Anna-Maja Henriksson boldly critiqued Finland’s current centre-right coalition government on Friday, saying it is deliberately making the country unattractive to the rest of the world.
Henriksson was elected the new chair of Finland’s Swedish People’s Party (SPP) on June 12, after the previous chair Carl Haglund stepped down.
The party is traditionally liberal-centrist, and aims to represent the interests of the minority Swedish-speaking population of Finland. If the autonomous Åland Islands are included, Swedish speakers comprise 5.4 percent of the Finnish population.
The SPP won 9 parliamentary seats out of 200 in the 2015 general elections and is now in the opposition.
New policy inhumane
Henriksson spoke out on Friday against the government-supported changes to Finland’s Aliens Act, commenting that the ruling coalition is acting inhumanely by tightening asylum requirements.
“The government seeks to make and is making Finland the most unappealing place as possible,” she said.
Before beginning its summer recess, the Finnish Parliament approved of stricter legislation on family reunification. Henriksson says that together with the Finnish Immigration Services’ new assessment of the security situation in countries like Iraq, Afghanistan and Somalia, the new harsher law has resulted in a swift uptick of negative asylum decisions.
She raises as an example the recent highly-publicised decision by the immigration authorities to deny asylum to an Iraqi man whom they believed to persecuted in his home country.
“The incident only proves how inhumane our provisions have become,” Henriksson said.
A case of basic Finnish values
Henriksson also said on Friday that she is concerned about the level of public discourse on the immigration issue. She says the increase in the number of racist comments only goes to show that humanity and humanism are missing from the Finnish debate.

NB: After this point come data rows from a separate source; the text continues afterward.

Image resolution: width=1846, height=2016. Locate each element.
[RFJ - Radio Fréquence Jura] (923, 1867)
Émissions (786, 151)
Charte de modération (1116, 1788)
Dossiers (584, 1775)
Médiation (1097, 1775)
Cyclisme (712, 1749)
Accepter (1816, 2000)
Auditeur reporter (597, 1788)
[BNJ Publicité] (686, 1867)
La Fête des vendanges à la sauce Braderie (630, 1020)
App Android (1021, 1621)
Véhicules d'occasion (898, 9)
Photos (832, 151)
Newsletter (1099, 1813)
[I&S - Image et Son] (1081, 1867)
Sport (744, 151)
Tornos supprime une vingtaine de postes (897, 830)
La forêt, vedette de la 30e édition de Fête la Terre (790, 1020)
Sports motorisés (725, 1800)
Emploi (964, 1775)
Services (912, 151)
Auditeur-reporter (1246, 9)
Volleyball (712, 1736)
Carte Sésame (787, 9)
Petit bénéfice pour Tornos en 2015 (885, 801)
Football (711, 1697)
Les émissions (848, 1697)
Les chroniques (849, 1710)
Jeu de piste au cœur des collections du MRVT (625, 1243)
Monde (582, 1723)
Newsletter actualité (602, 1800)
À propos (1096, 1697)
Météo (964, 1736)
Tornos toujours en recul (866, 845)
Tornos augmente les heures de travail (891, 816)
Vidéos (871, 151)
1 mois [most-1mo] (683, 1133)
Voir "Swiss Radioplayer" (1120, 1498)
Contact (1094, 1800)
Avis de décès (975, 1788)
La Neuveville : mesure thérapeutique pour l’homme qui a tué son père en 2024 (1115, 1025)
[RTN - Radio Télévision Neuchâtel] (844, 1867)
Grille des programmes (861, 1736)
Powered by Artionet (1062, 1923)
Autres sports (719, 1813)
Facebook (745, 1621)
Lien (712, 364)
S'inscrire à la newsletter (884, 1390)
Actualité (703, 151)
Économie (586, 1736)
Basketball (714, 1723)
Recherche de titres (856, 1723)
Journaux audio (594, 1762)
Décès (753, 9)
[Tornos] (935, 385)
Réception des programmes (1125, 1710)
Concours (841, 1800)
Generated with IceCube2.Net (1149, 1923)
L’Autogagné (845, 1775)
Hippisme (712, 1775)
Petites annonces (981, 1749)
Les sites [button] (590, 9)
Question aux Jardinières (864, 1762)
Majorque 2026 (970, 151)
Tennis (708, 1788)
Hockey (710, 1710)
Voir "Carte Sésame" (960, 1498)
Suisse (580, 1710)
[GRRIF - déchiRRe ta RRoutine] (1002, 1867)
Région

“The National Coalition Party and the prime minister’s Centre Party simply must put their foot down and demonstrate that the Finns Party cannot dominate our country and government policy on foreigners and immigration,” she demanded.
The SPP Chair pointed out that the issue is important not only because the fate of people hangs in the balance, but also because it is an indicator of Finland’s fundamental values as a country.